Heartened by an emphatic victory in the weekend's Christchurch East byelection, Labour Leader David Cunliffe says the "mood for change" in the quake-hit city bodes well for his party's chances of recapturing Christchurch Central next year.

Labour candidate Poto Williams arrives in Parliament this week after trouncing National candidate Matthew Doocey with 61 per cent of the vote against Mr Doocey's 26 per cent.

That represented a turnaround on the 2011 election where, in spite of Lianne Dalziel holding the seat, National received a higher party vote than Labour, Mr Cunliffe said.

"We're really pleased. It's far better than we expected and it shows there's a real move at least within Christchurch," he said.

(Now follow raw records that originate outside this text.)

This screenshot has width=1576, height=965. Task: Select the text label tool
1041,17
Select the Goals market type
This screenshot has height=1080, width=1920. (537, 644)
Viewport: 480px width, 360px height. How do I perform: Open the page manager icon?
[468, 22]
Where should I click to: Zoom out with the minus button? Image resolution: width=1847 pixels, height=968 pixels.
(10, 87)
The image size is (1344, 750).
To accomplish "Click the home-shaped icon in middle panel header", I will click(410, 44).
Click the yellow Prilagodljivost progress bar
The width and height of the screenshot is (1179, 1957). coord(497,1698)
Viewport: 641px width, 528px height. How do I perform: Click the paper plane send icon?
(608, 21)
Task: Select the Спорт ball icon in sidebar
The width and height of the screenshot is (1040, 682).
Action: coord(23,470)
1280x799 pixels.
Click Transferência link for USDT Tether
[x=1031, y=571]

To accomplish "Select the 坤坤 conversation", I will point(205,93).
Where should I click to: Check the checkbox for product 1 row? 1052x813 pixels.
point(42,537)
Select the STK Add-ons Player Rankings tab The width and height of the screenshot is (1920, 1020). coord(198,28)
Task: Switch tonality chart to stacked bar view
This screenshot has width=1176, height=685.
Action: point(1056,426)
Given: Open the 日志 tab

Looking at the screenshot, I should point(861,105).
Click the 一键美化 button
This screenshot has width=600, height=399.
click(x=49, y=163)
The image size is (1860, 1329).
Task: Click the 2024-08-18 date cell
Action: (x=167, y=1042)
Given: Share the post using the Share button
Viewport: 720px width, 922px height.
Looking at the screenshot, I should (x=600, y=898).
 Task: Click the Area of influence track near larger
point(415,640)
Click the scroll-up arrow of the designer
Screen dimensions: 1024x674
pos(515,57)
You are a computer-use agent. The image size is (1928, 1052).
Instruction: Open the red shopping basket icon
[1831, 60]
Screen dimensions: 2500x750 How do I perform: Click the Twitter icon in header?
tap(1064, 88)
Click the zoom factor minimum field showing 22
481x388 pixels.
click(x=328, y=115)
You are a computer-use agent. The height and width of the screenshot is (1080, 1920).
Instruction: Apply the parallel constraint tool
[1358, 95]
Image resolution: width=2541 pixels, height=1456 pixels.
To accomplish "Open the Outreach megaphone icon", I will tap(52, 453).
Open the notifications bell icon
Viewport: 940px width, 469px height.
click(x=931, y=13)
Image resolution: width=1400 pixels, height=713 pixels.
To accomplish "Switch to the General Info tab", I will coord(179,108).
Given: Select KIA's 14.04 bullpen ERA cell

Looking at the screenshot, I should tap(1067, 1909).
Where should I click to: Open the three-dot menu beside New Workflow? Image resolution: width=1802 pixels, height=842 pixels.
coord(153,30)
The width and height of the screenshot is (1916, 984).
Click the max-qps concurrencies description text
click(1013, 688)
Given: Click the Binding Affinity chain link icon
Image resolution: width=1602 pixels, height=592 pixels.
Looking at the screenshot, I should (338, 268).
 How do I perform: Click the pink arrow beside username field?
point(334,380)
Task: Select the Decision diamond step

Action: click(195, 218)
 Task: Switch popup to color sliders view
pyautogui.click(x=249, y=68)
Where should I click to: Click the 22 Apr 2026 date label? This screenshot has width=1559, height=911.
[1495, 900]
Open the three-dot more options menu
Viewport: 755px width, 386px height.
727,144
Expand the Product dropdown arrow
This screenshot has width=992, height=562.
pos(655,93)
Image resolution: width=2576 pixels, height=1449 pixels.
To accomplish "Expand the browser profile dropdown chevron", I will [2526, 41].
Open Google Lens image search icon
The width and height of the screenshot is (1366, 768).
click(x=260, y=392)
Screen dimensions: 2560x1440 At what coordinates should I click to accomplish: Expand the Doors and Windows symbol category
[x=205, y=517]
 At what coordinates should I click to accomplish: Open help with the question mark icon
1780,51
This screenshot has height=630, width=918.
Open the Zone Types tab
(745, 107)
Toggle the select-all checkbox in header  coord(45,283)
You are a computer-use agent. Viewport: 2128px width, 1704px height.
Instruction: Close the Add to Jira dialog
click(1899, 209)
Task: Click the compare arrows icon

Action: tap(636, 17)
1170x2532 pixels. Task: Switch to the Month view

Looking ahead to next year's general election, Mr Cunliffe said Christchurch Central, which Labour lost in 2011 "will be a real battle and we have a few hurdles to cross for that one".

But the party had learned during the byelection campaign that "Christchurch people who've been affected by the earthquake, which is just about everybody, are heartily sick and tired of the slow rate of the rebuild and stressed and frustrated about the slow payout rates from the insurance industry.

"Some people are doing really well out of the rebuild but most aren't and there's a sense of unfairness that's come through, particularly in Christchurch East but more broadly as well.

"So I think there's definitely a seachange on in greater Christchurch in terms of the mood and I think Christchurch people increasingly want a fresh start next year. They've shown that in the mayoral election as well."

Through a spokeswoman, Prime Minister John Key said National didn't take any seats for granted, "and we're sure Christchurch Central will again be fiercely contested in 2014".

"However, we do not think the Christchurch East result makes winning Central any easier or more difficult."

Mr Cunliffe paid tribute to Ms Williams, saying she was "obviously a very good candidate who is a very genuine person" and who had demonstrated she cared for "a constituency that's been battered and bruised".